### COMPITI DA SVOLGERE
1 > Trascrivi la parte del testo su ServiceNow che comincia con "Partita come realtà" e continua fino a "orizzonte e ambizioni.", senza cambiare nulla.
2 > Secondo il testo su ServiceNow, quante realtà specializzate ha acquisito Accenture in meno di due anni, e quali sono?
3 > Per favore, porta avanti il testo su ServiceNow, riprendendolo subito dopo la sua ultima frase.

### BRANO MOSTRATO
Partita come realtà specializzata nell’It service management, la società, forte di un forsennato ritmo di crescita, sta ampliando orizzonte e ambizioni.
ServiceNow è una di quelle realtà che, in determinati periodi storici, si guadagnano il ruolo di “fenomeni”. Sono i numeri a certificarlo: l’esercizio 2016 si è chiuso con una crescita del 40%, nel 2017 la previsione non abbassa di molto il dato (32%) e il volume d’affari, già arrivato al miliardo di dollari nel 2015, dovrebbe superare quest’anno gli 1,84 miliardi, per arrivare a 4 nel 2020. Il fresco country manager della filiale italiana (che esiste da quattro anni), Rodolfo Falcone, fornisce una lettura molto lineare di questo andamento: “Ci occupiamo di portare in cloud quello che sta nei data center. Mettiamo a disposizione delle aziende una piattaforma unica e condivisa fra chi chiede e chi eroga i servizi, attraverso workflow standardizzati e puntando su velocità e semplicità”. Di fatto, ServiceNow sta raccogliendo i frutti di un oculato processo di diversificazione. Partita circa dieci anni fa con un’offerta PaaS per l’It service management, da almeno tre anni il posizionamento è andato verso l’industrializzazione dei processi aziendali, allargandosi progressivamente verso il Crm, le risorse umane, la sicurezza, gli asset software e, ovviamente, i servizi cloud: “I nostri clienti possono usare la piattaforma anche per sviluppare propri processi o applicazioni di business – sottolinea Falcone -. Circa il 70% di essi utilizza già ora ServiceNow su diversi processi”. Per provare a tenere il ritmo della crescita fin qui conseguito, i prossimi passi in Italia riguarderanno l’ampliamento del target e del canale. Nel primo caso, il radicamento nel mid-enterprise (da 500 postazioni in su) dovrà essere rafforzato dalla fascia Smb, che, a detta di Falcone, appare sempre più servita dai carrier Tlc (capaci di offrire connettività, sicurezza, cloud e altro) con il supporto di realtà come ServiceNow. Sul fronte partner, alla nomina di Bernardo Palandrani come responsabile per il Sud Europa, fa da contrafforte la volontà di espandersi verso la fascia alta del canale e i system integrator, dove peraltro c’è già una presenza di rilievo. D’altra parte, le competenze su ServiceNow fanno gola anche a consulenti e società di servizi, come dimostra Accenture, che in meno di due anni ha acquisito quattro realtà specializzate (Cloud Sherpas, Nashco, Solid-SerVision e Focus Groupe).

### RECORD DI DATI
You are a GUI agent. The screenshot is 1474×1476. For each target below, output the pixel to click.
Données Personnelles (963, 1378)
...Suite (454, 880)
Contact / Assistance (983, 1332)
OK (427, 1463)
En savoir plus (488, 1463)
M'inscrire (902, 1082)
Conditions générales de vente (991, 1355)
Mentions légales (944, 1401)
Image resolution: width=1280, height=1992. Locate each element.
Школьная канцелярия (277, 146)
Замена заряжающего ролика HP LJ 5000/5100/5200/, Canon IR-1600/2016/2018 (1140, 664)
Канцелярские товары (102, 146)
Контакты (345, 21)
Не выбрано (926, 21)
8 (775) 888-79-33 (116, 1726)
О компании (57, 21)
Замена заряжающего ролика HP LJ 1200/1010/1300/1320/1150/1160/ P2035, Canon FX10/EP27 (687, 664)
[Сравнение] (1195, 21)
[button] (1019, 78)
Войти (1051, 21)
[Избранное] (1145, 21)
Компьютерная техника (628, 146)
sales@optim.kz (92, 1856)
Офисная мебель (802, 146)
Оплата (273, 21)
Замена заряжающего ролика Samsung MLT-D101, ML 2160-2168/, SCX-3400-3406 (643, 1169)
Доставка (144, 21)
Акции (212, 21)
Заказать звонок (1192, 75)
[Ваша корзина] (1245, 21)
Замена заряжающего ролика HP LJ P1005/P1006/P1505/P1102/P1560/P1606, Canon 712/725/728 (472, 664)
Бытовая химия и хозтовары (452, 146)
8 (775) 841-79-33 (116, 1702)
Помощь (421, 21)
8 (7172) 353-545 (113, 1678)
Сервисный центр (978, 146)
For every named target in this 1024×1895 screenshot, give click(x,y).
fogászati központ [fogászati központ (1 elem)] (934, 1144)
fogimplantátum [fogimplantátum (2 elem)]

### RISULTATI IN ORDINE
1 >
Partita come realtà specializzata nell’It service management, la società, forte di un forsennato ritmo di crescita, sta ampliando orizzonte e ambizioni.

2 > Quattro: Cloud Sherpas, Nashco, Solid-SerVision e Focus Groupe.

3 >
In crescita la domanda di automazione
L’efficacia delle scelte operate da ServiceNow è testimoniata anche dallo studio “Today’s State of Work: At the Breaking Point”, realizzato in casa, ma su un campione di oltre 1.850 C-level, vicepresidenti, director e manager di aziende in sette Paesi (701 in Europa). Tra i risultati emersi, il 40% delle aziende afferma che nel 2018 avrà bisogno di un’automazione maggiore per gestire il volume dei task lavorativi, il 75% afferma che i dispositivi mobili e IoT contribuiscono a questo sovraccarico e il 50% ha già iniziato a utilizzare l’automazione intelligente in uno o più processi di business, mentre l’84% ha intenzione di servirsene prossimamente. Fra i processi più automatizzati, ci sono supporto e help desk It, ordini di acquisto e di tecnologia. A supporto delle tendenze emerse dallo studio, sono arrivati gli annunci della recente manifestazione Knowledge 17, a cominciare da Intelligent Automation, un nuovo sistema che applica tecniche di machine learning. Ci sono poi, tra gli altri, Enterprise Onboarding and Transitions, che velocizza i processi di integrazione dei neoassunti, il sistema di monitoraggio Trusted Security Circles e un rafforzamento della componente di accesso alle risorse cloud aziendali con ServiceNow Cloud Management.